The Wednesday Market Minute
- Global stocks extend gains as U.S.-China trade hopes, alongside dovish central bank signals, continue to support markets.
- European economic data suggests region’s prospects slowly starting to improve as Stoxx 600 benchmark holds near four-year highs.
- US corporate earnings surprise keeps investors bullish heading into final months of the year, while improving global sentiment lifts government bonds yields.
- Global oil prices drift after API data showed bigger-than-expected domestic crude build of 4.3 million barrels last week, with EIA data eyed at 10:30 am Eastern Time.
- Wall Street futures suggest modest gains ahead of after-the-bell earnings from Roku and Qualcomm.
Wall Street futures inched higher Wednesday, while global stocks scratched out meager gains and bond yields test multi-month highs, as the ongoing support from progressing U.S.-China trade talks, low central bank interest rates and stronger-than-expected corporate earnings continues to power markets around the world.
With U.S. stocks on pace for their strongest annual gain in at least six years, testing fresh record highs amid a surprisingly solid third quarter earnings seasons that suggests SP 500 profits could slide just 0.9% — compared to the 3% forecast earlier this fall — investors are focusing on both the potential for a near-term trade agreement with China and signals of an economic rebound in Europe, where German is teetering on the brink of recession and Britain is gripped by a snap election that has, once again, stalled the country’s progress towards ending is three-and-a-half year Brexit drama.

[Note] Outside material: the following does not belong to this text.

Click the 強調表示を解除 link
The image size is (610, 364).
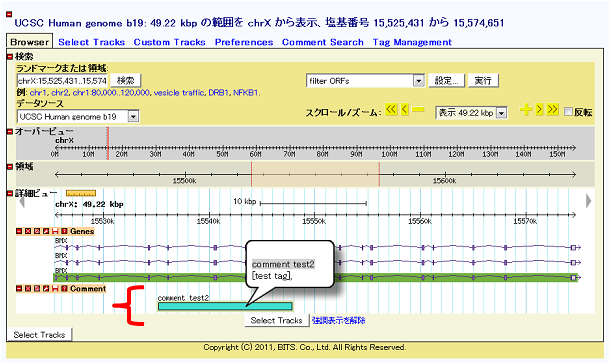coord(338,320)
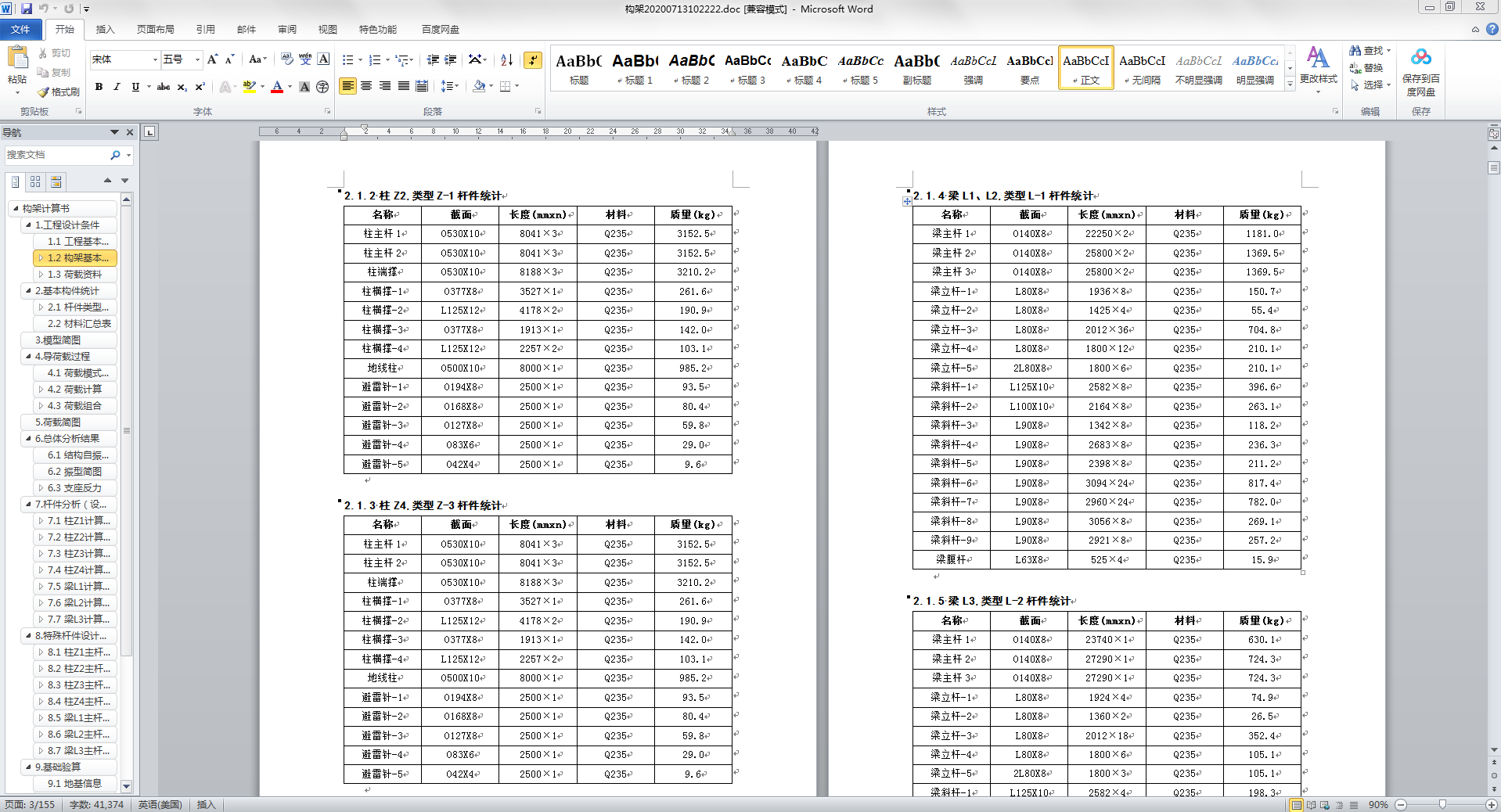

Data Wednesday, however, suggested at least a glimmer of hope that the world’s biggest economic bloc could start to catch up to the consistent growth pace set by the United States, with PMI data bouncing from six-year lows for the month of October and German industrial orders rising far more than forecast as export markets slowly return to life amid the U.S.-China detente.
The better-than-expected data had only a modest impact on regional stocks, however, with the Stoxx 600 rising 0.22% by mid-day in Frankfurt to trade close to the benchmark’s four-year high, while Britain’s FTSE 100 bumped 0.1% to the upside in relatively light trading.
U.S. equity futures, while stronger, look similarly uninspired heading into the start of trading on Wall Street, with contracts tied to the Dow Jones Industrial Average indicating a 35 point gain while those linked to the S&P 500 are guiding for a 5 point bump from last night’s close of 3,074.62 points for the broader benchmark.
Match Group shares were an early mover of note, falling 12% in pre-market trading after the owner of the Tinder dating app forecast current quarter revenues that missed Wall Street forecasts.
Weight Watchers International were also under pressure, falling more than 13.5% after its third quarter earnings showed weaker-than-expected revenue gains.
In large cap stocks, CVS Health Corp gained 2.7% in pre-market trading after topping analysts’ forecast for both third quarter earnings and sales, while boosting its full-year profit outlook, as the strength of its 2019 Aetna acquisition continue to support the healthcare group’s bottom line.
The U.S. dollar index, which tracks the greenback against a basket of six global currencies, was marked 0.15% lower at 97.83 while benchmark 10-year Treasury yields edged higher, to to 1.848%, following on from similar moves in markets around the world, including France, where 10-year OATs traded in positive yield territory for the first time since July.
Global oil prices were marked modestly lower, however, even with the weaker U.S. dollar, after data late Tuesday from the American Petroleum Institute indicated domestic crude stocks rose by a bigger-than-expected 4.3. million barrels last month. The Energy Department will publish its official reading at 10:30 am Eastern time.
Brent crude contracts for January delivery, the global benchmark, were seen 20 cents lower from their Tuesday close and trading at $62.76 per barrel, while WTI contracts for December were marked 3 cents higher at $57.20 per barrel.